Philippines to trade $40 million for crypto


According to the reports from the Bangko Sentral ng Pilipinas (BSP), the digital currency of the Philippines is in a healthy condition as the conversions for the cryptocurrency is close to $40 million per month.

As stated by the Deputy Governor of BSP Chuchi G. Fonacier, the conversion from the digital to local currencies placed an average of $36.74 million for each month in just the first quarter of 2018 followng the information from two of the largest cryptocurrency exchange operators in the country at the time.

Based on the data given by the virtual currency (VC) with following exchanges from the Rebittance, Inc. and Betur, Inc. as they are the first two cryptocurrency exchanges which are accredited by BSP and more commonly known as Later on, Bloom Solutions have been registered by the central bank as a legal digital currency exchange.

In comparison, the amount dripped from $38.27 million as a monthly average in the last quarter of last year as when the prices for Bitcoin neared by $20,000. Even so, the amount represented a high rise in the average monthly amount of the cryptocurrency transactions of around $8.8 million from January to June of last year.

There are rules implemented by BSP to regulate the conversion of the fiat currency to cryptocurrencies such as Ethereum and Bitcoin from February of last year through requirements being imposed for the management and elimination of risk against the laundering of money.

The monetary policy maker of the country recognized the pros of cryptocurrencies which dealt with the speed and convenience of the platform provided as well as a cheaper way of transfering money. Yet the nascent technology has exposed other forms of risks which included the threats on hacking, money laundering anad even other cybercrimes.

Fonacier said last December that BSP is talking with the market regulator for the country, the Securities and Exchange Commission in drafting a joint regulation on such digital currencies which are used in investments like Bitcoin.
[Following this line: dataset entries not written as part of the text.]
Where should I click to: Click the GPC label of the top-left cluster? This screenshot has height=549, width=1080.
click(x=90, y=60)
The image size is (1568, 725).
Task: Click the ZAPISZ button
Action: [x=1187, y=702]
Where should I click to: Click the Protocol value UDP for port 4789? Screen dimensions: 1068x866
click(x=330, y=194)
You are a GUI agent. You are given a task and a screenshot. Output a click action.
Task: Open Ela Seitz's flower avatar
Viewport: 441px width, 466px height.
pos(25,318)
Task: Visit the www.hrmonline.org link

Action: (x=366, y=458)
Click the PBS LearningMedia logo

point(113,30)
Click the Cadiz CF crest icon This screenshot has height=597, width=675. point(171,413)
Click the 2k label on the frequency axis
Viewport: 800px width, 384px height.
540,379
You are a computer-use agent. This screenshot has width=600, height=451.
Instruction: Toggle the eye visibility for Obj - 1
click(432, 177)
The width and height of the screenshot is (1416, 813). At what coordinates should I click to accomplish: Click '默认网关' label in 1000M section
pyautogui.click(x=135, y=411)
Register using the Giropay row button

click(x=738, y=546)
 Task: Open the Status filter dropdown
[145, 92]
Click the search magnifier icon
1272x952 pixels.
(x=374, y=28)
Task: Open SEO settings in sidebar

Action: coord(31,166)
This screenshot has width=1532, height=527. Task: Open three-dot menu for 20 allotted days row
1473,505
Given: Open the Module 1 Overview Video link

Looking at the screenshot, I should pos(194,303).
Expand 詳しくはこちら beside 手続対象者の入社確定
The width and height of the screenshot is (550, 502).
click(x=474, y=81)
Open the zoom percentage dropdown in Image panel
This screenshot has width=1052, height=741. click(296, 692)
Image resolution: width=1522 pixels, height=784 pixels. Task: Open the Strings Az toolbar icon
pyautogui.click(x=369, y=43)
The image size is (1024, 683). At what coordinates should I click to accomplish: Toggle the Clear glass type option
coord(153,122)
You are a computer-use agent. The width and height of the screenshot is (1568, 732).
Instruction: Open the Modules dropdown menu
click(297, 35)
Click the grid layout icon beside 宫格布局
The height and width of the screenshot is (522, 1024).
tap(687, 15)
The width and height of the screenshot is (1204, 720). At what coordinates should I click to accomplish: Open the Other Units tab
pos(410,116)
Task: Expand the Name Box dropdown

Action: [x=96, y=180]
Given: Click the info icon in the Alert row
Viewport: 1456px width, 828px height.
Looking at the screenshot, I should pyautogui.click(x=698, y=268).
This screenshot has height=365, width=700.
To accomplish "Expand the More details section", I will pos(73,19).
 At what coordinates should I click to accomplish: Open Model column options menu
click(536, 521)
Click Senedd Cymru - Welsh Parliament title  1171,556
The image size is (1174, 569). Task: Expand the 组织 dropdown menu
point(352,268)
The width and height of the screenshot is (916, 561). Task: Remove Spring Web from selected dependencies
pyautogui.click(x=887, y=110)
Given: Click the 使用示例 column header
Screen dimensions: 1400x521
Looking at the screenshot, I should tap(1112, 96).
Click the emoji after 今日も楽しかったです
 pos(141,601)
The BSP deputy director, Melanchor Plabasan also expressed his confidence in the way that the market regulator of the country can manage risks being presented by digital currencies.

“[Bitcoin is] like any other monetized instrument [and even] an investment instrument. There are risks, but essentially it can be managed. If you want something that is fast, near real-time and convenient, then there’s the benefit of using virtual currencies like Bitcoin,” said Plabasan.

The Anti-Money Laundering council also showed several a series of rules in managing the flow money by the use of cryptocurrencies due to its keen monitor of the transactions which tasked the crypto exchanges in reporting any deals with are seen to be suspicious.